Empathy and Effective Altruism

While I haven’t kept up donations recently, I used to donate to the Against Malaria Foundation on a monthly basis. I chose to donate to AMF because the charity was identified by GiveWell as one of the most effective charities in terms of lives saved per dollar donated. GiveWell is an engine for Effective Altruism, the movement which believes we should be doing the most good with our financial resources, especially when we are thinking about charitable donations. We could make donations to charities that sound like they are doing really important work and charities which give us a nice warm and fuzzy feeling on the inside, but those charities are not always super effective, and a lot of our money may not be going directly toward the thing the charity is built around. Some charities spend large amounts of the money they receive on executive pay or marketing, meaning that a large percentage of every dollar you donate, possibly a majority, doesn’t go toward the mission of the charity.
And this is where empathy can get in the way of our efforts to do good. A charity I often point at as an ineffective charity is the Make-A-Wish foundation. Many authors have written about great wishes that have been granted that have shut down city streets to enable young children with terminal illnesses to play super-hero for a day. These wishes are expensive, but they make a sick child smile, they show the world something positive, and they make us feel good. Unfortunately, the money spent on a wish for a child in the United States may not be as effective as money spent on something less exciting, like providing bed nets to children in Africa to help prevent malaria. We might not get a warm glow from helping some child thousands of miles away from us, especially not compared to granting a wish which will be filmed and choreographed to music, but the difference we can make in the life of the child thousands of miles away can be a dollar for dollar better investment for the future than the wish.
But my argument, and the argument of effective altruism, is not just an argument of effectiveness and a return on investment for charitable donations. It is also argument for fairness over empathy. We have limited resources. There is only so much charitable donation capacity for all of us. Making donations with an Effective Altruism mindset isn’t just more effective, it can also be more fair. As Steven Pinker writes in The Better Angels of Our Nature, “empathy can subvert human well-being when it runs afoul of a more fundamental principle, fairness.”
Charities that rely on empathy can do great things for the people who are the recipients of our altruism. But they can also divert resources from those who truly need it, can unfairly jump people ahead of the line for medical care, and can prioritize charity for people who look like us or who look like our preferred recipient of charity.
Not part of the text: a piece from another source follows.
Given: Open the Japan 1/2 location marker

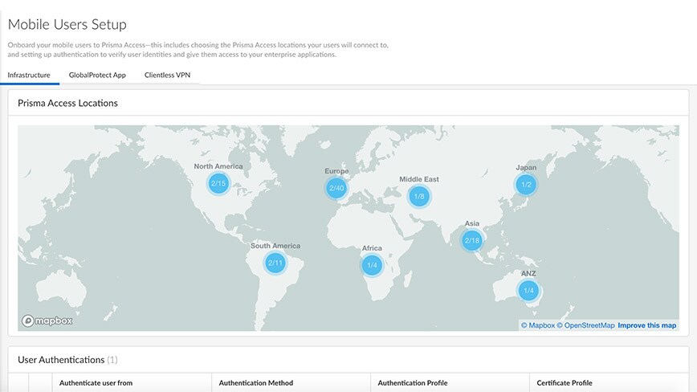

In the long run, this can contribute to inequality as we prioritize charity for certain racial or ethnic groups, certain countries, and certain medical conditions. We make donations to children in the United States to help them be happy for a day, we prioritize treatment of cancer over treatment of tropical diseases, we underfund foreign aid. Pinker continues,
“Not only does this nepotism sap the competence of police, government, and business, but it sets up a zero-sum competition for the necessities of life among clans and ethnic groups, which can quickly turn violent. The institutions of modernity depend on carrying out abstract fiduciary duties that cut across bonds of empathy.”
If we only make donations when our empathy is piqued, then we will constantly short better charitable targets. We will not distribute charitable dollars in an equitable or effective manner. We will be paternalistic in our donations and our outcomes will be biased. What we need are more institutions that make donations in a more effective and more equal manner. We should think more about cash transfers and giving money directly to people without needing to feel a warm glow and without needing our empathy to be piqued. Doing so will have better societal and global outcomes than making donations based on empathy. Pinker concludes, “the ultimate goal should be policies and norms that become second nature and render empathy unnecessary. Empathy, like love, is in fact not all you need.”